De même aurait-on souhaité en savoir plus sur le portrait de Jean Lorrain (1898), qui atteste d’une certaine dose d’empathie proche de la caricature, en affichant les signes distinctifs de la frivolité outrancière du personnage, avec les doigts pleins de bijoux, le visage maquillé et la chevelure teinte au henné, contrastant avec la sobre mise en scène. L’auteur place en regard une illustration d’André Rouveyre, dont il ne signale ni la date ni la source, et qui caricature l’artiste et son modèle. On appréciera ainsi l’introduction de productions visuelles populaires, tout en regrettant l’absence de commentaire permettant d’expliquer le possible contexte narcissique de la commande révélé par la caricature, et la distance critique dont fait preuve La Gandara dans ce contexte précis. Lorrain brille dans ses chroniques du Pall Mall, mais incarne aussi une décadence fin-de-siècle mise à mal par les discours conservateurs.


Les riches réseaux de sociabilité, issus des dîners littéraires, des spectacles et des expositions, attestent de nombreux transferts artistiques. Après un bref chapitre sur ces différents lieux de création, illustrés par de nombreux clichés photographiques de ces ateliers devenus lieux de rencontre à la mode, et notamment celui de la rue Monsieur-Le-Prince, l’auteur s’intéresse à l’art du peintre, dominé par ses portraits féminins. L’artiste acquiert une solide notoriété de peintre commercial, vendant ses toiles au même prix que celles de Boldini, Blanche ou Carolus-Duran. Sa technique et son style réaliste n’évoluent guère au début du XXe siècle, à l’image de la série de reproductions (p. 126-127) de portraits de commande, à la pose systématique de profil et aux tenues de soirée dans l’esprit du renouveau Rococo. L’historien de la mode sera à ce sujet particulièrement attentif aux réflexions menées à l’époque par cette génération de peintres soucieux de continuer d’exercer l’art du portrait de femmes, au moment où les particularités du vêtement féminin s’estompent au profit d’une rigueur fonctionnelle.


Notons plus particulièrement la diffusion du portrait de Jeanne Salvator, habillée par le célèbre couturier Jacques Doucet et qui fait la couverture du Figaro illustré de 1902, tout comme celle du présent ouvrage.
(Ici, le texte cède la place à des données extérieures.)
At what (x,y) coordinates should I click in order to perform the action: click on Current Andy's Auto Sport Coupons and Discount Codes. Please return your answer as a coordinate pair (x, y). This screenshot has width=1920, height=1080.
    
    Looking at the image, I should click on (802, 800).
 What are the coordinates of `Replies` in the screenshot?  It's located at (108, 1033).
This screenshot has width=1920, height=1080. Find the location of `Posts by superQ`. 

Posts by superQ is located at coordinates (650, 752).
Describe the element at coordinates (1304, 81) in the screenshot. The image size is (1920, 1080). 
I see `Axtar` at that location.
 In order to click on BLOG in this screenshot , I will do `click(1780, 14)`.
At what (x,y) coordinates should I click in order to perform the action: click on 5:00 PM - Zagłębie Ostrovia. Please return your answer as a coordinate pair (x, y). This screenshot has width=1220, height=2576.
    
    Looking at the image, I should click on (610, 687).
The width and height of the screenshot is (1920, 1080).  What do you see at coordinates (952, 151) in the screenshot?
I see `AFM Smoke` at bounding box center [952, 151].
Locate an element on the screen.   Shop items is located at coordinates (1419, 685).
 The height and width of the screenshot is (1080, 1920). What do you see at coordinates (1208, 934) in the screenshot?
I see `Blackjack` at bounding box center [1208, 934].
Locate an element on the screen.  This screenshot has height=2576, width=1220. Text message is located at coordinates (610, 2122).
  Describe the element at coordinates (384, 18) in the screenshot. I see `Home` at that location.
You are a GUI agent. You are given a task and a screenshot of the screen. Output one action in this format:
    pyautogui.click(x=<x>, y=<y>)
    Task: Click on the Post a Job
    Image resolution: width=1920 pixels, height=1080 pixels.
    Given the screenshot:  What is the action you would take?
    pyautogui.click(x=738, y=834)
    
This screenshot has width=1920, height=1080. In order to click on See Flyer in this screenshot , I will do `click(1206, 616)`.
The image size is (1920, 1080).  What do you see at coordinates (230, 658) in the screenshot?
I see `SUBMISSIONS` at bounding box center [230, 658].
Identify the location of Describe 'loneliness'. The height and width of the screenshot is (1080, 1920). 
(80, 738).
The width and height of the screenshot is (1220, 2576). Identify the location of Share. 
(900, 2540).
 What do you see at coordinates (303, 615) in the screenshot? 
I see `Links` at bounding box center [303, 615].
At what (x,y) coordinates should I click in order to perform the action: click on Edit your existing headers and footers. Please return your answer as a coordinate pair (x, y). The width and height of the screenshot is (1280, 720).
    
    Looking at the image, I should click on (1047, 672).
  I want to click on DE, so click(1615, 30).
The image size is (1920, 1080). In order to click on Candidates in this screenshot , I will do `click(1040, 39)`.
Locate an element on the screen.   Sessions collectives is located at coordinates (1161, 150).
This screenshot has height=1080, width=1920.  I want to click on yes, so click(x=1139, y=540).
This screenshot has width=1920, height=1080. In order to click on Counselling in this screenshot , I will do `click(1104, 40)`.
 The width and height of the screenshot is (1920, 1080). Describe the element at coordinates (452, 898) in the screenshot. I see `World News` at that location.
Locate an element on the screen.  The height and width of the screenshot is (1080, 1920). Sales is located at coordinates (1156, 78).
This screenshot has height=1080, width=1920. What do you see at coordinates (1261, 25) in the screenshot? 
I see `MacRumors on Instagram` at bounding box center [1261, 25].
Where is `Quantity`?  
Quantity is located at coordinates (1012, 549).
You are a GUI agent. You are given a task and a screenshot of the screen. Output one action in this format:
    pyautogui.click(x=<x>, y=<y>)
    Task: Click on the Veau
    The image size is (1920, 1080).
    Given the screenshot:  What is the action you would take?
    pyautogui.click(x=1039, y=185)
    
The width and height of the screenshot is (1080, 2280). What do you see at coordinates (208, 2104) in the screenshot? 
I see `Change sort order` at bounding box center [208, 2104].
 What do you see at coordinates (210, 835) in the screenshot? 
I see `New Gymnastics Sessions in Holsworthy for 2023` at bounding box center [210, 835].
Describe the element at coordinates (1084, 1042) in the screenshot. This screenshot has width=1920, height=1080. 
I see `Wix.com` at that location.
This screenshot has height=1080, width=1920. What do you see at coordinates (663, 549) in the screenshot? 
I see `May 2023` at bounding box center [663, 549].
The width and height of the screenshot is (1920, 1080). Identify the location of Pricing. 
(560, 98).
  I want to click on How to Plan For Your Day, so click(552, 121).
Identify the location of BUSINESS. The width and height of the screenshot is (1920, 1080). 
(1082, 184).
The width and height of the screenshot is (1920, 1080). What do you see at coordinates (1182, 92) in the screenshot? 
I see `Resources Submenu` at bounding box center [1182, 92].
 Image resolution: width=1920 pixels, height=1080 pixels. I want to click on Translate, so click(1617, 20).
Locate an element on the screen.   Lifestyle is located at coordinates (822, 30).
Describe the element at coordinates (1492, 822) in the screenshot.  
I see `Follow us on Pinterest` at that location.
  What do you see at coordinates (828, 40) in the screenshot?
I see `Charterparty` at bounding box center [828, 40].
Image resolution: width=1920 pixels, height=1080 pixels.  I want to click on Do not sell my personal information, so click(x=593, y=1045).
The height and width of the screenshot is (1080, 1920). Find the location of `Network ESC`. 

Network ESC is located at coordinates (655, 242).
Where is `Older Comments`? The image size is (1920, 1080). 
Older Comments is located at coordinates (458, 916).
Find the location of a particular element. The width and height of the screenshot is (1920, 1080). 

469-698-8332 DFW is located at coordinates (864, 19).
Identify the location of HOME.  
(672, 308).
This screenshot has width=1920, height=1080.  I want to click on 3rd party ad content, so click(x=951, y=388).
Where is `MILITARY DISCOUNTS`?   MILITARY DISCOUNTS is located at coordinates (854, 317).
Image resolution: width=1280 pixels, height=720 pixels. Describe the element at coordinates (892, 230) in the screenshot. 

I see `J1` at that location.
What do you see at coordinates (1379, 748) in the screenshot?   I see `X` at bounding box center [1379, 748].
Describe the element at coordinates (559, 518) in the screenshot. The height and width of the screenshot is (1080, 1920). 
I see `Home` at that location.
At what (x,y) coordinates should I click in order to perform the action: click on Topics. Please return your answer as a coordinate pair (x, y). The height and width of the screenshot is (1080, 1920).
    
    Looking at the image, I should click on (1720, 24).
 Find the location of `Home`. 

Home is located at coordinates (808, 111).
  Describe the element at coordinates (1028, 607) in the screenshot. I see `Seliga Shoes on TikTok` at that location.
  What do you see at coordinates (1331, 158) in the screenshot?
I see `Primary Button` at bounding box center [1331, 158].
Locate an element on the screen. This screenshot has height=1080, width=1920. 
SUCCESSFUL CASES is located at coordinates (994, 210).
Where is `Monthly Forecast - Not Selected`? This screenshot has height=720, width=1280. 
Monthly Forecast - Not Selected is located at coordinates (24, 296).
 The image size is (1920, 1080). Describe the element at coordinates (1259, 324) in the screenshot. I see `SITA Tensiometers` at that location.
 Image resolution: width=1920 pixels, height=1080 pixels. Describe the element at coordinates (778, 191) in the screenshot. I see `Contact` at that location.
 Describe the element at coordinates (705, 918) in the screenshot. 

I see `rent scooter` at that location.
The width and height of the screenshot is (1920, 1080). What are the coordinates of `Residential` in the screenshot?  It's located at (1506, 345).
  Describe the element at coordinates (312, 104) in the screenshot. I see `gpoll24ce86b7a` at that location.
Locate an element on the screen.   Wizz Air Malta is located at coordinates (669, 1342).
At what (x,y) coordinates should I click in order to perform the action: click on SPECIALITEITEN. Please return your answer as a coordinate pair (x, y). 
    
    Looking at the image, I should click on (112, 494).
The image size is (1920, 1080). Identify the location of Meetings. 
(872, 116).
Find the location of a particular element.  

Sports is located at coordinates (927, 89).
L’attitude boudeuse, alanguie sur une méridienne, de la femme du critique d’art Rémy Salvator, sera reprise pour le journal Les Modes de 1903. La Gandara sera surnommé pour ce portrait le « Whistler de la décadence, un témoin indiscret de nos neurasthénies » (Fémina, 1er mai 1902, par Maurice Guillemot, p. 160). Sans juger de la qualité d’orfèvre du peintre, esquissant la superposition de tissus bien trop ternes pour rendre hommage à leur fluidité, on appréciera avec ce type de portait certaines limites du travail monographique. Destiné à l’illustration mensuelle de journaux collant à l’actualité d’une mode qui se démode, cette peinture résiste mal à l’appréciation historique. Il devient le simple témoin d’une réalité matérielle passée. Une mise en rapport contextuelle, permettant de rapprocher peinture et objet vestimentaire, personnalité du modèle et consommation de mode, aurait donné une plus grande pertinence à l’objet. De même, lorsque La Gandara fonde l’association des peintres costumiers de la femme, qu’il préside en 1913, dénonçant la baisse de qualité des couturiers parisiens, notamment dans l’usage de la jupe et des coupes plus étroites, la curiosité cède à la frustration, afin d’en apprendre davantage sur ce groupe peu connu composé d’illustrateurs fin-de-siècle tels Willette, Métivet, Anquetin ou Roubille. La réévaluation historique ne peut se faire qu’à l’aune d’un déplacement des catégories de lecture et des critères d’évaluation, pour éviter de nouvelles doxas antimodernistes en histoire de l’art.